Required work | Copy the records below, substituting "side panel" for each "sidebar" and leaving everything else unchanged. Don't include the pictures in your answer.
---------- Data
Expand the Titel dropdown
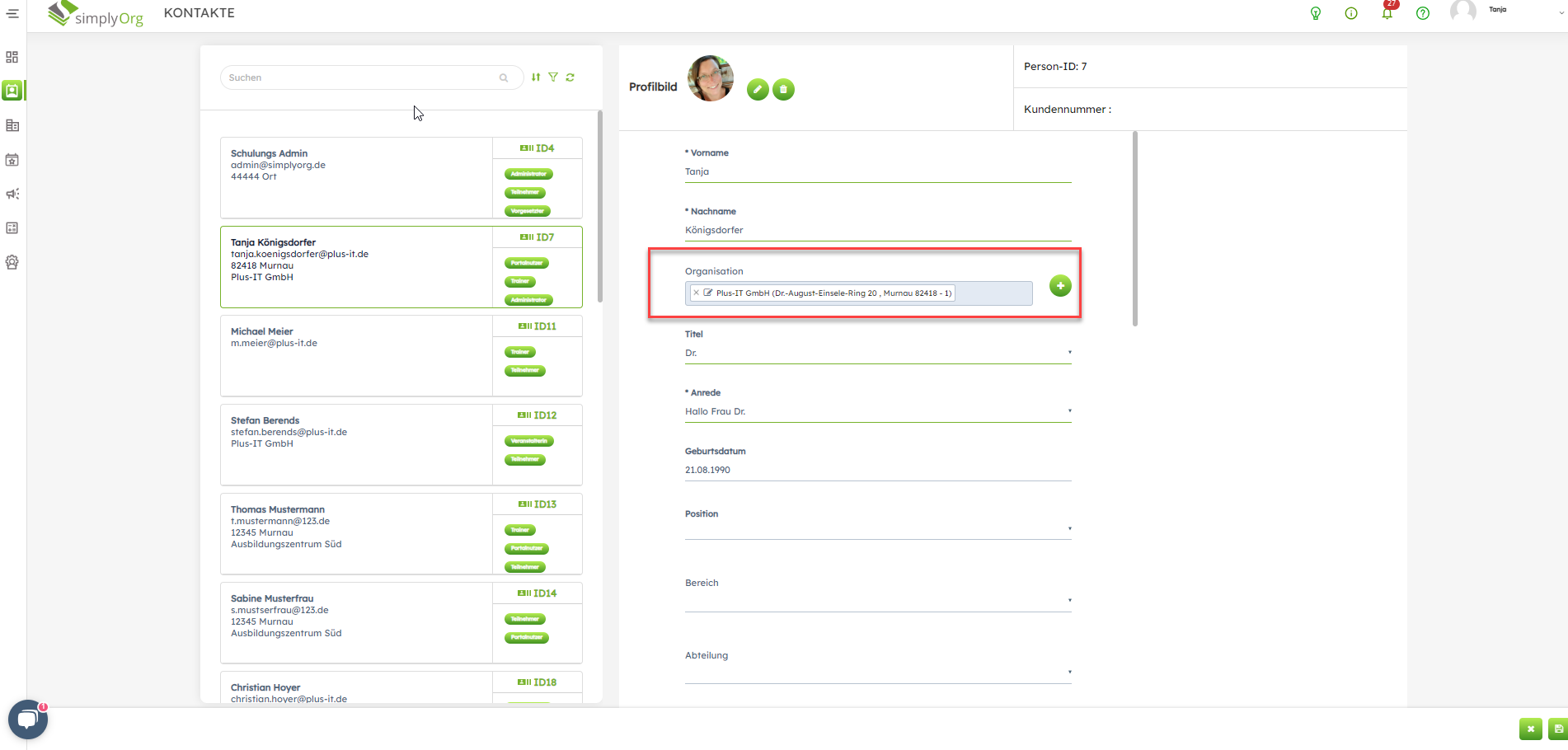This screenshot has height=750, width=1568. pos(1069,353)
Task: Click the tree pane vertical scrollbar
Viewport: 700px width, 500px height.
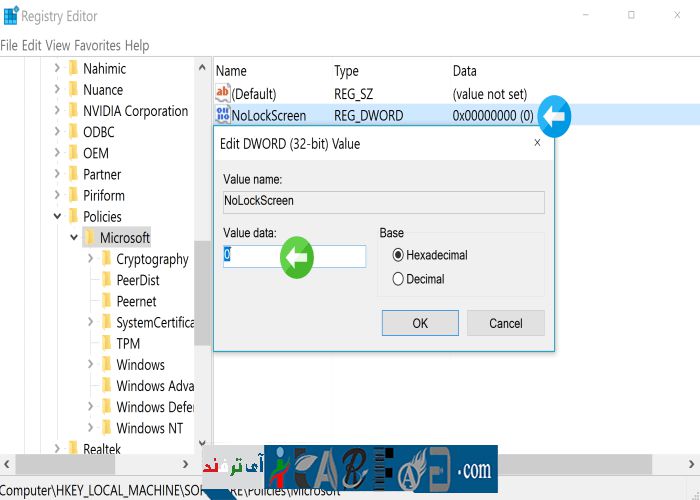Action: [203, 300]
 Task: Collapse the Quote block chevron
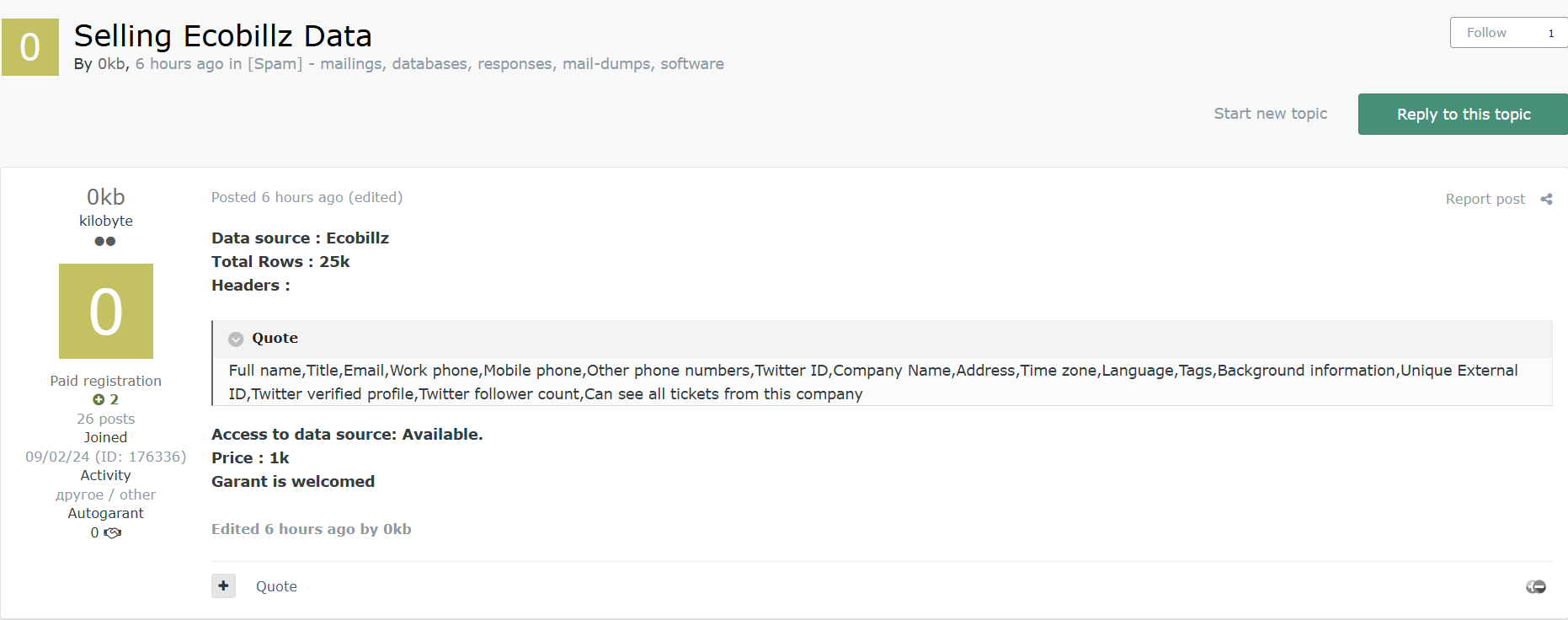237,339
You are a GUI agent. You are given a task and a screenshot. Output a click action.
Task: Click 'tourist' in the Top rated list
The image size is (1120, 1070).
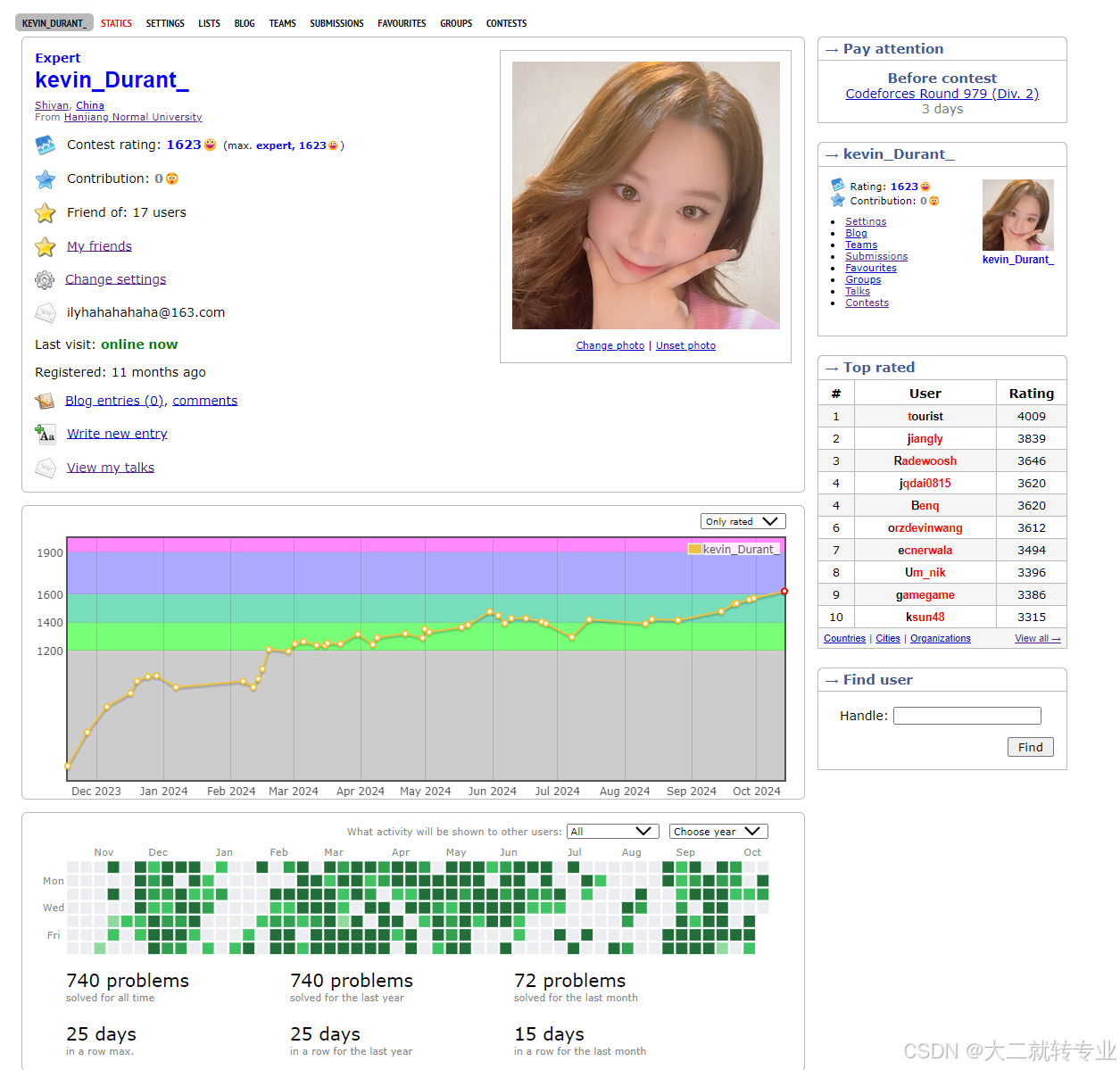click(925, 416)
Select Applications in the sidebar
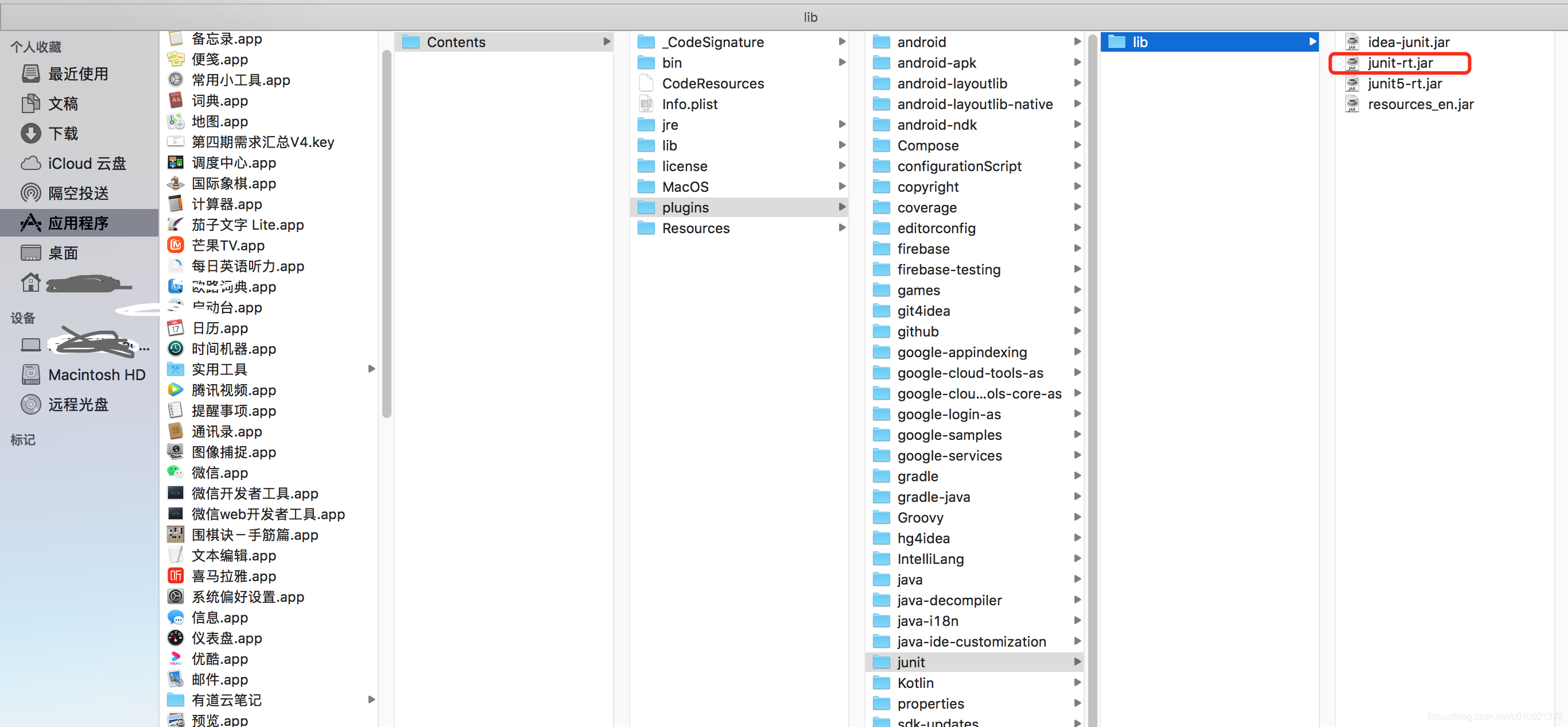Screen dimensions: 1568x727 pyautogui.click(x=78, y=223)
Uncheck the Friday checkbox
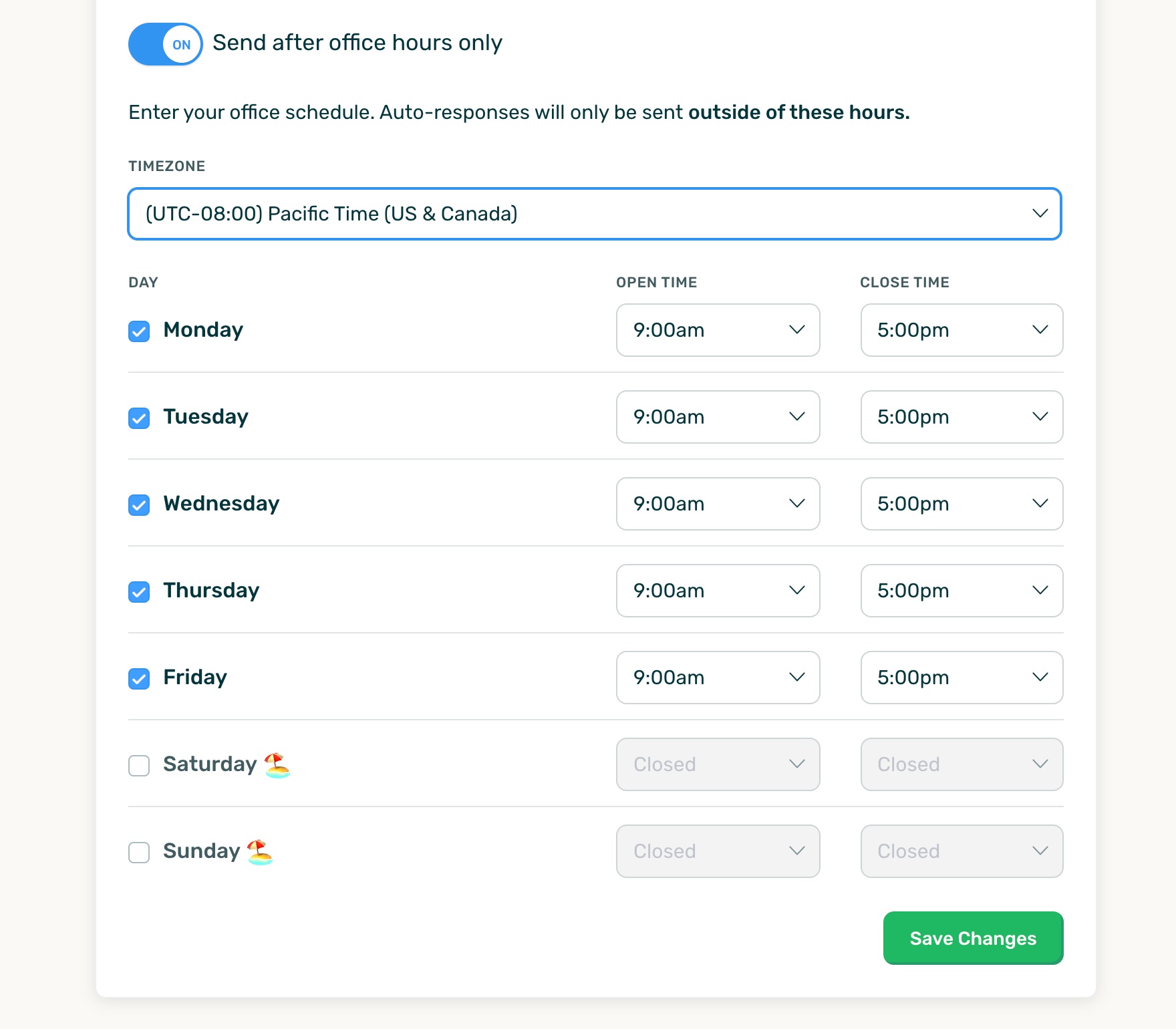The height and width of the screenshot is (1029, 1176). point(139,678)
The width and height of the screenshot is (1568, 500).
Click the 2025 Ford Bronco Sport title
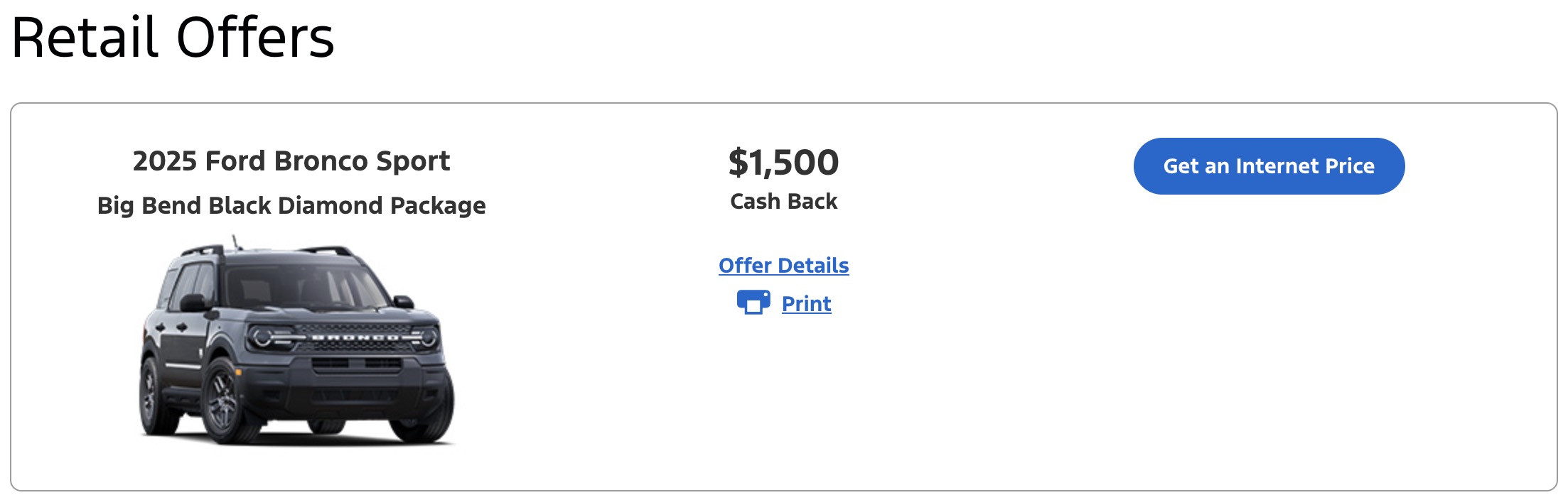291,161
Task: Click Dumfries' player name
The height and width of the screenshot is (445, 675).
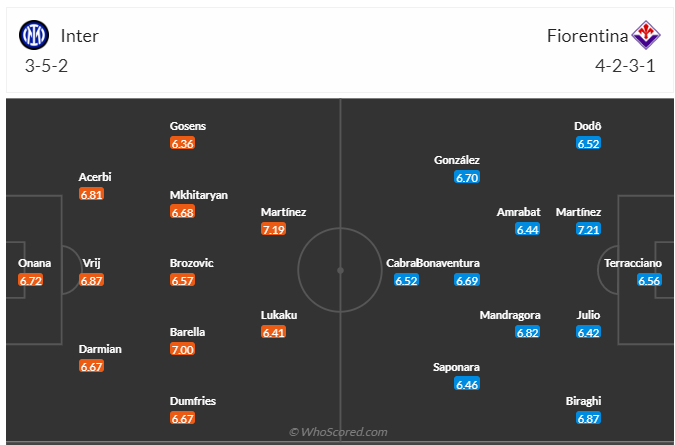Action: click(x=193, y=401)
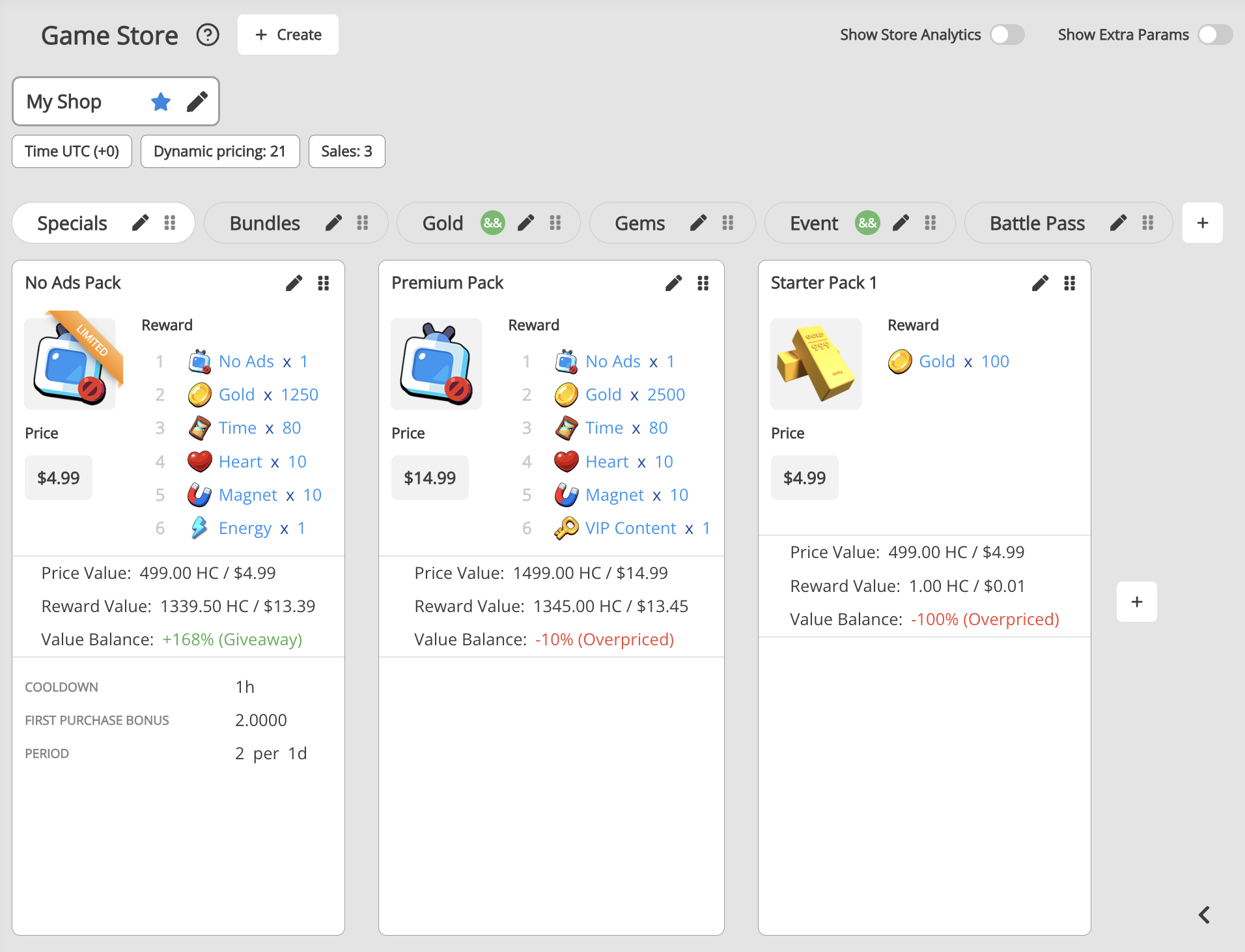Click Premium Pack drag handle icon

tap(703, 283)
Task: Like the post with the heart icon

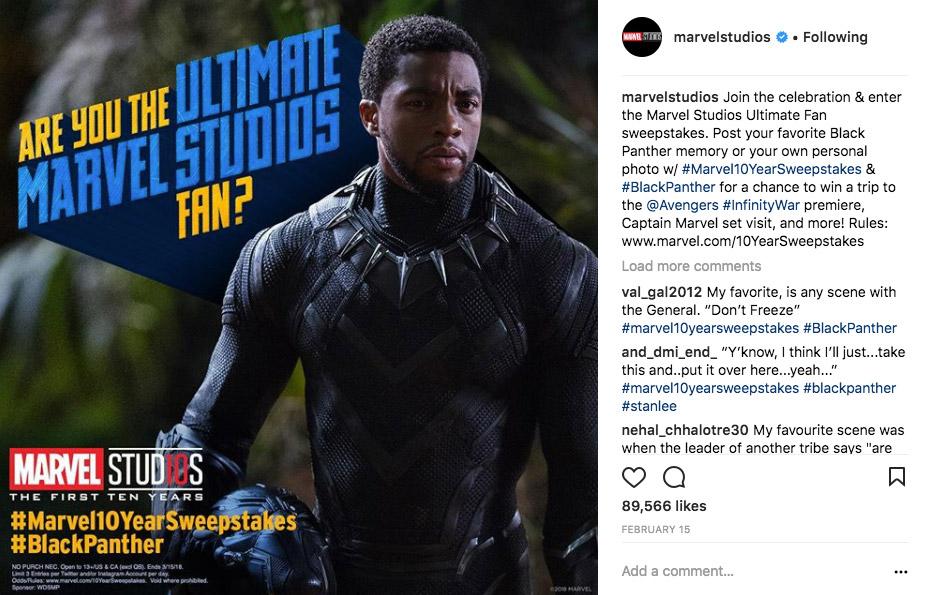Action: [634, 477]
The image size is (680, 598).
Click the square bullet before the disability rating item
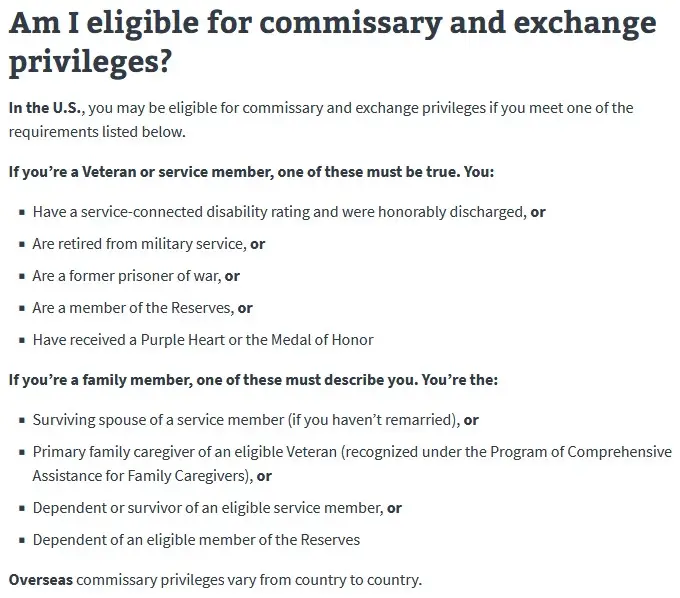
--------------------
Full output |
Expand the Titel dropdown
This screenshot has height=750, width=1568. pos(1069,353)
Task: Click the tree pane vertical scrollbar
Viewport: 700px width, 500px height.
Action: [203, 300]
 Task: Collapse the Quote block chevron
237,339
You are a GUI agent. You are given a task and a screenshot. Output a click action.
Task: Click 'tourist' in the Top rated list
The image size is (1120, 1070).
click(925, 416)
Select Applications in the side panel
Screen dimensions: 1568x727 pyautogui.click(x=78, y=223)
Uncheck the Friday checkbox
The height and width of the screenshot is (1029, 1176). point(139,678)
The width and height of the screenshot is (1568, 500).
Click the 2025 Ford Bronco Sport title
291,161
Task: Click Dumfries' player name
The height and width of the screenshot is (445, 675).
Action: click(x=193, y=401)
Click Premium Pack drag handle icon

tap(703, 283)
Task: Like the post with the heart icon

Action: [634, 477]
The image size is (680, 598).
Click the square bullet before the disability rating item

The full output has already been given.